▶ Aim of the exercise:
Show every line below where "agent" can be found.

====

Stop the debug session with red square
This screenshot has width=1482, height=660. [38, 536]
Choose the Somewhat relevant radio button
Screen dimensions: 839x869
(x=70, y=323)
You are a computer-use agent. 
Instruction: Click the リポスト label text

====

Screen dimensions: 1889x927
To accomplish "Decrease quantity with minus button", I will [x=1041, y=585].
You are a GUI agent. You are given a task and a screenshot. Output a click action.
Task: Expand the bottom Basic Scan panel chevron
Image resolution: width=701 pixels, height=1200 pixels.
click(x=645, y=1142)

====

▶ Answer to this exercise:
You are a computer-use agent. 
You are a GUI agent. You are given a task and a screenshot. Output a click action.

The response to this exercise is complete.